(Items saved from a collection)
***
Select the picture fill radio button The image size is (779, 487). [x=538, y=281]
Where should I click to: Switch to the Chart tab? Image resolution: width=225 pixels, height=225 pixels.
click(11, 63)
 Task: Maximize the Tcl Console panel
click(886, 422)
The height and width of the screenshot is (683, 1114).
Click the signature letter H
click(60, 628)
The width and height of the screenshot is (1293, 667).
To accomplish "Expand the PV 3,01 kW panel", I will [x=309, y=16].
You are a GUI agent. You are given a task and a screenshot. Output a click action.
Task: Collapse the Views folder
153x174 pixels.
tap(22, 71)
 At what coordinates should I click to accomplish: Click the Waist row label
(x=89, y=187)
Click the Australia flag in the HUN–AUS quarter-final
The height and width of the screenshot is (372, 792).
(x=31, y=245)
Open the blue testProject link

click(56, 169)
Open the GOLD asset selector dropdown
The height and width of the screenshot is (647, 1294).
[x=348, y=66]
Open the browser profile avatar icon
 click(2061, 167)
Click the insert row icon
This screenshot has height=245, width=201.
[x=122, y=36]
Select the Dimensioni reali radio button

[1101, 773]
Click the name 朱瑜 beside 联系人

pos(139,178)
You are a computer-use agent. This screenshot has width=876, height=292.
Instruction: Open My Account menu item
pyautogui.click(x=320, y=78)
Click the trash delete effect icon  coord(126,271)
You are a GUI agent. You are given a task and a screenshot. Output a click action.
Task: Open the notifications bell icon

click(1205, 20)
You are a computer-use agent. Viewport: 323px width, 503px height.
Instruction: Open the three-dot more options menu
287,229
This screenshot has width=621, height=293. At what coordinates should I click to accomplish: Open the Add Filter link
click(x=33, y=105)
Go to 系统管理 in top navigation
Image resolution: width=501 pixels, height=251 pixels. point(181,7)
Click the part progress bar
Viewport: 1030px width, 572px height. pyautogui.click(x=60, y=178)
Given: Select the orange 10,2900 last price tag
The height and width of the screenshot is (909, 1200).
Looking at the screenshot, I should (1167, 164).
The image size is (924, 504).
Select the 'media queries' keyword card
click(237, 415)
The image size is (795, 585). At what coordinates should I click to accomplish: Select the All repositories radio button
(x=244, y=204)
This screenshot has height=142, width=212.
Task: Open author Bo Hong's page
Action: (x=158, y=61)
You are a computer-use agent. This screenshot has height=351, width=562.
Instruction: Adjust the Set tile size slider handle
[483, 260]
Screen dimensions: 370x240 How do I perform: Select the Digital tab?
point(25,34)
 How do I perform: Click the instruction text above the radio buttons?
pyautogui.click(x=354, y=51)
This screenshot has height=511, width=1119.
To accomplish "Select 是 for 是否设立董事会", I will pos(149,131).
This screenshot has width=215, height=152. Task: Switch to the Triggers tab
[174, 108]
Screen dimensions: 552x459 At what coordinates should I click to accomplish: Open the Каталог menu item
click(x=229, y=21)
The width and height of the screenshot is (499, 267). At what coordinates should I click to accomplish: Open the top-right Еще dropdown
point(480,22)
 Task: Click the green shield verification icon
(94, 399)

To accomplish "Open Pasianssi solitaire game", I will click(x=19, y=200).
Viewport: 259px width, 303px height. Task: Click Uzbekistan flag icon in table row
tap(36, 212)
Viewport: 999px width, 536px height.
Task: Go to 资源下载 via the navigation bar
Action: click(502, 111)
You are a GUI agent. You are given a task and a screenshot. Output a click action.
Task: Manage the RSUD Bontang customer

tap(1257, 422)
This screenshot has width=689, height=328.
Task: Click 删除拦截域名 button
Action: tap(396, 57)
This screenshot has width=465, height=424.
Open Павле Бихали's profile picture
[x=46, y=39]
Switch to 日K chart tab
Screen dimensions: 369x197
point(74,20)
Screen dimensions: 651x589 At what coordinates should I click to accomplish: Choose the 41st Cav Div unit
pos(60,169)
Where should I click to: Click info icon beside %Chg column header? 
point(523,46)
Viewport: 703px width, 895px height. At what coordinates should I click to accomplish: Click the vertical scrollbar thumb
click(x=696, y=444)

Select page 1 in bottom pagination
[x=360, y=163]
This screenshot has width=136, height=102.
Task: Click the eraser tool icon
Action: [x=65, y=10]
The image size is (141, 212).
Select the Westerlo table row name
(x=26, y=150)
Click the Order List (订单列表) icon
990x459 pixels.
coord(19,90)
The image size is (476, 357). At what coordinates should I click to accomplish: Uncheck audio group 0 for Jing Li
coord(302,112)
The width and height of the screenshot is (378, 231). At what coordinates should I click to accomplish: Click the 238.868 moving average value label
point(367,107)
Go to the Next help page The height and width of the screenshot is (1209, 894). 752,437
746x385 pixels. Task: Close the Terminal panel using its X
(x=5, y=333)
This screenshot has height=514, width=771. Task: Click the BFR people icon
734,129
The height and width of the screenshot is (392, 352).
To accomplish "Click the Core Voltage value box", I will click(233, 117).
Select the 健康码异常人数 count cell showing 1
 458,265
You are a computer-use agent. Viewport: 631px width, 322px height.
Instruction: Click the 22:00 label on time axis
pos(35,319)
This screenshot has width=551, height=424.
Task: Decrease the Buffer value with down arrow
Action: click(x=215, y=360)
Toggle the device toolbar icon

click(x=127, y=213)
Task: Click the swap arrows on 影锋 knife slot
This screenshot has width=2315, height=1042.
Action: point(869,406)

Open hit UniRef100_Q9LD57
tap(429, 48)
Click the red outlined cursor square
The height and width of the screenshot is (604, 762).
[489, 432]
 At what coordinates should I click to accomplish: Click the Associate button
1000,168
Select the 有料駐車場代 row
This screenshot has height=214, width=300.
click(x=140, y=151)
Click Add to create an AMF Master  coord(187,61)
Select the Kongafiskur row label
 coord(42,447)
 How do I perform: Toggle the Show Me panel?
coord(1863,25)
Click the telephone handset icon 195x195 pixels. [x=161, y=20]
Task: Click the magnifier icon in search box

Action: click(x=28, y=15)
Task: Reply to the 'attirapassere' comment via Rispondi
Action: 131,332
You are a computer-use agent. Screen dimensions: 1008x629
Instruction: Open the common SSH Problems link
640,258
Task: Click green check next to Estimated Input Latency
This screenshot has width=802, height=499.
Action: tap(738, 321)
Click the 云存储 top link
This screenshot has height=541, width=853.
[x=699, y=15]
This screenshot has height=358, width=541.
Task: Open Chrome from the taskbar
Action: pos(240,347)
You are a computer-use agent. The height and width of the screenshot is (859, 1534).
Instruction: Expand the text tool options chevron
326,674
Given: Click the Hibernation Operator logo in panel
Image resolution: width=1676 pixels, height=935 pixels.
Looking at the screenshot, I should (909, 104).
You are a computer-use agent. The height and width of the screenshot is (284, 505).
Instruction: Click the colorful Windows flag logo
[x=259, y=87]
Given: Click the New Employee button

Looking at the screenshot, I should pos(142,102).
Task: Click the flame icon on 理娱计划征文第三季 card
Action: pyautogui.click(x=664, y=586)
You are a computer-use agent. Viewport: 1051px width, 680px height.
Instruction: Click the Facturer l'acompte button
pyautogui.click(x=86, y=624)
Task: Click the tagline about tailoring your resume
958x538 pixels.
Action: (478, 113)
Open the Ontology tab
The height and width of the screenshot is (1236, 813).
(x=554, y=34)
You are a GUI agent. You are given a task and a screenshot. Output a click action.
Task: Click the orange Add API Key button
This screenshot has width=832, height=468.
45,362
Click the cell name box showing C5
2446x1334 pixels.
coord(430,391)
***
TO BE DONE
Write out the material above without any changes, starting at its first line and ending with the line that contains "(x=31, y=245)". Include that line, and write nothing after it.

RESULT
Select the picture fill radio button The image size is (779, 487). [x=538, y=281]
Where should I click to: Switch to the Chart tab? Image resolution: width=225 pixels, height=225 pixels.
click(11, 63)
 Task: Maximize the Tcl Console panel
click(886, 422)
The height and width of the screenshot is (683, 1114).
Click the signature letter H
click(60, 628)
The width and height of the screenshot is (1293, 667).
To accomplish "Expand the PV 3,01 kW panel", I will [x=309, y=16].
You are a GUI agent. You are given a task and a screenshot. Output a click action.
Task: Collapse the Views folder
153x174 pixels.
tap(22, 71)
 At what coordinates should I click to accomplish: Click the Waist row label
(x=89, y=187)
Click the Australia flag in the HUN–AUS quarter-final
The height and width of the screenshot is (372, 792).
(x=31, y=245)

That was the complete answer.